Article
** BEGIN **

Latin America 2012 – needed solidarity but some unanswered questions

A trip to London for the Latin America 2012 day conference.  Although I’ve been involved with Cuba Solidarity Campaign for many years I’d never been to this before.  I was able to combine it with some time with daughter and granddaughter and covering the gas man’s visit to their flat in the day.
Weather was cold and the Conway Hall similarly so, with hard seats for my bony bum.  I lived for nearly two years around the corner when at University and used to go to the Sunday evening chamber music concerts here.  They still happen.  I remember an audience with average age that which I’ve now reached and string quartets seated around a standard lamp.  But it was good for my growing musical appreciation – at that time I listened almost exclusively to ‘classical’ music, was only beginning to understand and appreciate jazz,and I’ve never had much time for pop, rock and so on – too predictable.  These concerts helped me to a position where I’d generally prefer to listen to chamber music than orchestral.
Talking of predictable, the conference had the predictable elements – the confusion of Keynesian demand stimulation with socialist economic policy by several speakers, and the rather uncritical image of Cuba and Venezuela. A bit like reading the Morning Star.  Not that I disagree with this particularly – given the multiple attempts to destabilise these people-centred governments and revolutions the priority is indeed to give political support, but the intellectual in me rebels against the punctuation of simplistic speeches with applause at the predictable moments.
After the set piece plenary I went to a session on Cuba’s socialist reconstruction.  I wrote a pamphlet on this 4 years ago and it was good to catch up.  I am of the view that Cuba is in good hands and that the reforms are the result of a democratic process of consultation and decision making.  They are also focusing on the right things, local food production and the reduction of bureaucracy for instance.  As speakers noted there is nothing in socialist theory, Marx’s analysis etc that suggests that small enterprises should be part of the state, and Cuba is moving in this direction with the unusual feature of extending labour protection to the self employed and privately employed, along with Cuba’s other social benefits (pensions, healthcare, etc.).  Compared to the mayhem going on in the UK, Cuba is a positive example of how to deal with the global economic crisis while continuing to work in the interests of the people.
I would have liked more detailed analysis and some discussion of the dilemma of whether to focus on what Cuba is good at producing or on import substitution-like self-sufficiency (that goes beyond food production).  This was the subject of historical debates after the revolution when Cuba’s speciality was still sugar.  Now it has immense human capital and within the ALBA, this is what it tends to contribute most – health workers, scientists, educators, for example.   But that cooperative alliance is a world away from the monotonously repeated dogma we hear by ‘our’ strategists that ‘we’ have to position ourselves for global competitiveness to stay on the treadmill of growth for ever.

** END **

Dataset content
** BEGIN **

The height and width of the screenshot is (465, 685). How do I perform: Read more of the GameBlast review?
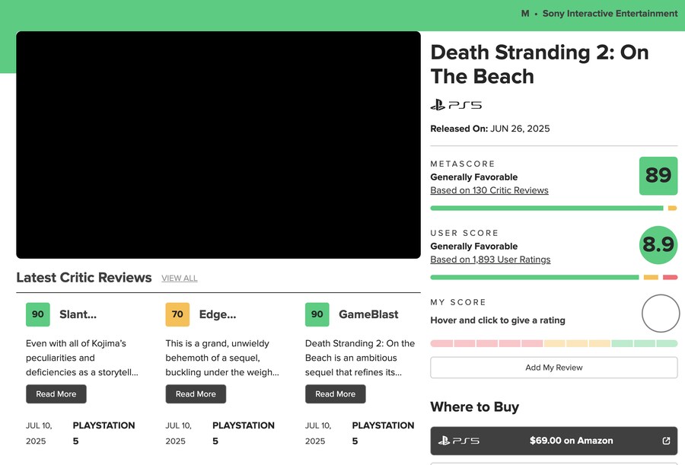click(x=336, y=393)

** END **

Work instructions
Could you carry on the account of the Latin America 2012 conference above, starting right after its final sentence?

Result below
The speaker from the Cuban embassy seemed to suggest that the dual currency has a protective role for the Cuban population, in that the moneda nacional, the non-convertible peso insulates people from global prices in convertible currency, , especially important for those with no access to CUCs – the convertible currency that circulates.  The other view is that the dual currency is a source of inequality, but of course the source doesn’t lie in there being two currencies.  This is interesting for those of us looking at the idea of local currencies too in the context of local economic resilience and a move to a steady state economy.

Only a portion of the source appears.